**Directions for this task**
Starting at the line below with "229x159 pixels. Task: Click" and stopping at the line with "Where should I", please print each line exactly, those two included, and skip every picture.

**Record excerpts**
------------------------------------------------

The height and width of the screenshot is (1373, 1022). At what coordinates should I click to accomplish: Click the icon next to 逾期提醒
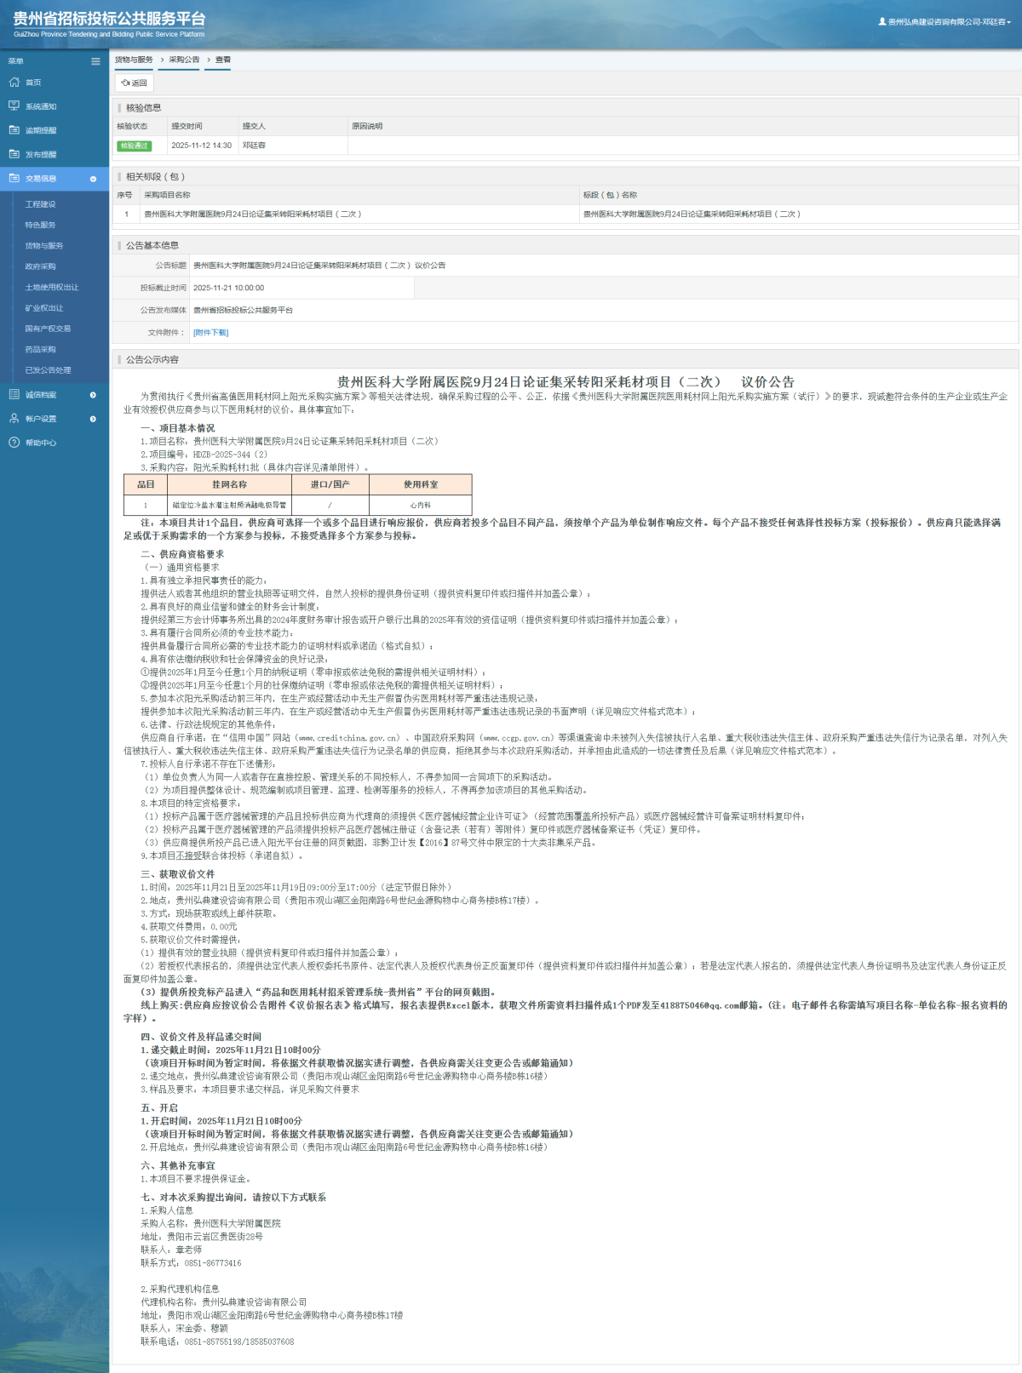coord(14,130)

------------------------------------------------

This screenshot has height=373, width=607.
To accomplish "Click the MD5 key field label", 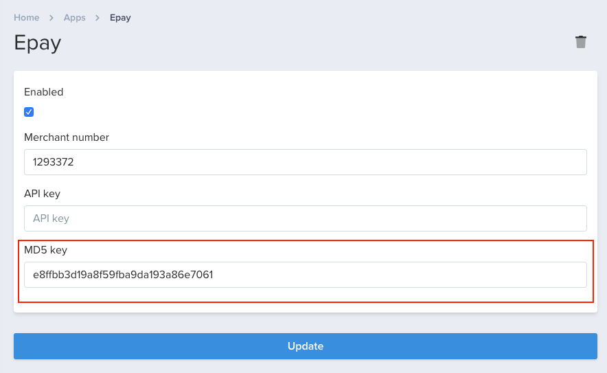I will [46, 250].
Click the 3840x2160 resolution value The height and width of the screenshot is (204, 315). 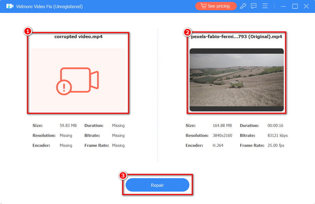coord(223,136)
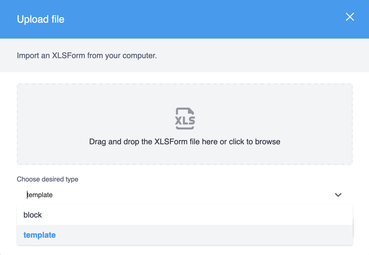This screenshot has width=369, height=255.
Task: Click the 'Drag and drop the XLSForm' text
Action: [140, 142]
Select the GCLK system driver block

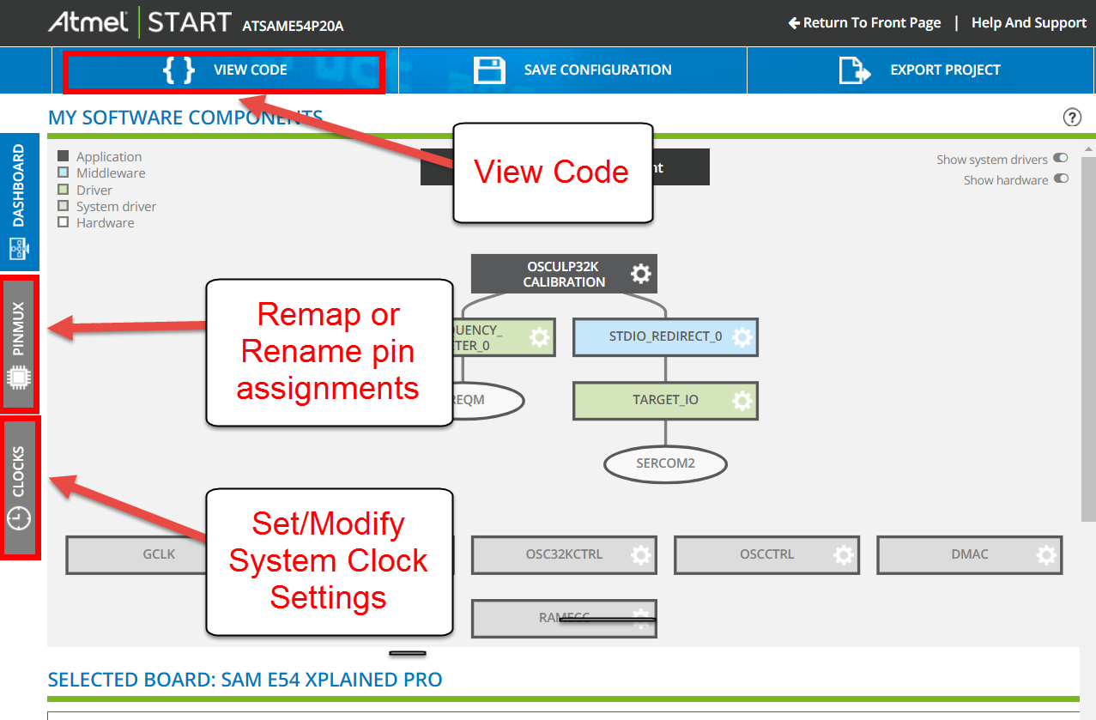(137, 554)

------------------------------------------------

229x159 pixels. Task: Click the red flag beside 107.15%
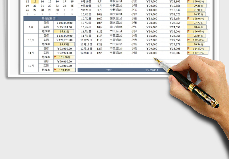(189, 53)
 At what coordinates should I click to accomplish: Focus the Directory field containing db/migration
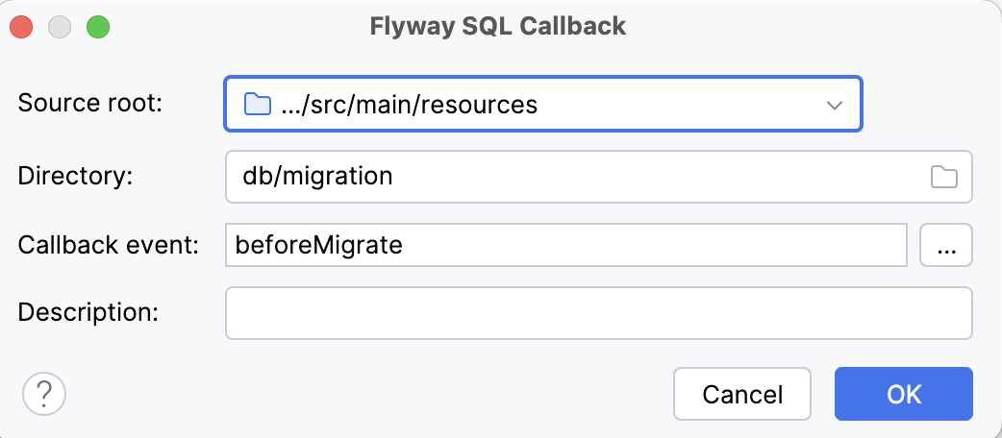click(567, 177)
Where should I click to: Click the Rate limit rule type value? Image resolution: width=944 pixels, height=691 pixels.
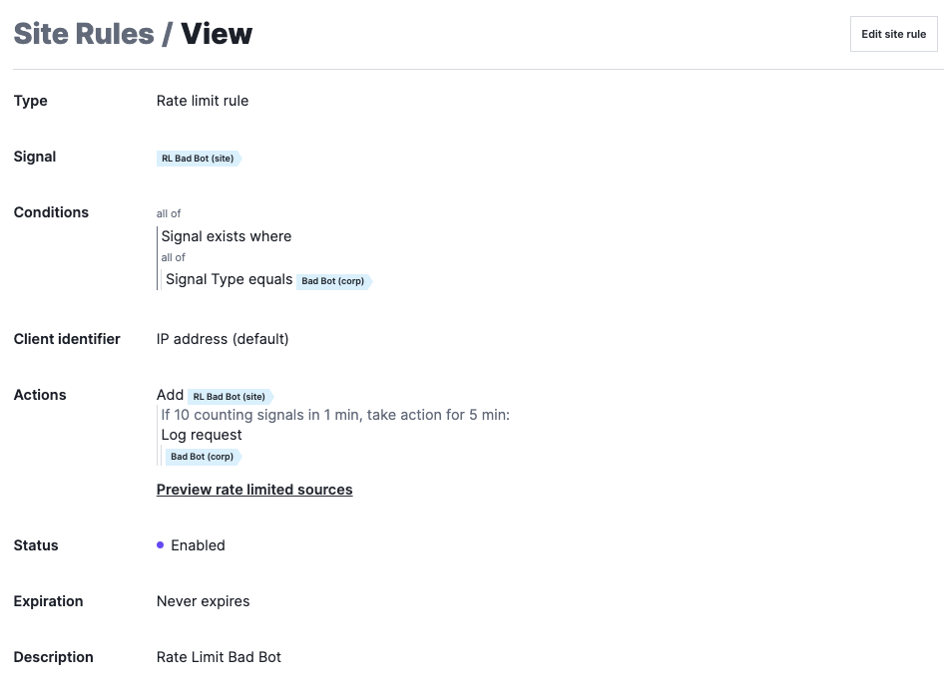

------------------------------------------------

**Exercise result**
229x159 pixels. Task: Click the red flag beside 107.15%
(189, 53)
 At what coordinates should I click to accomplish: Focus the Directory field containing db/migration
click(567, 177)
Where should I click to: Click the Rate limit rule type value? Image resolution: width=944 pixels, height=691 pixels.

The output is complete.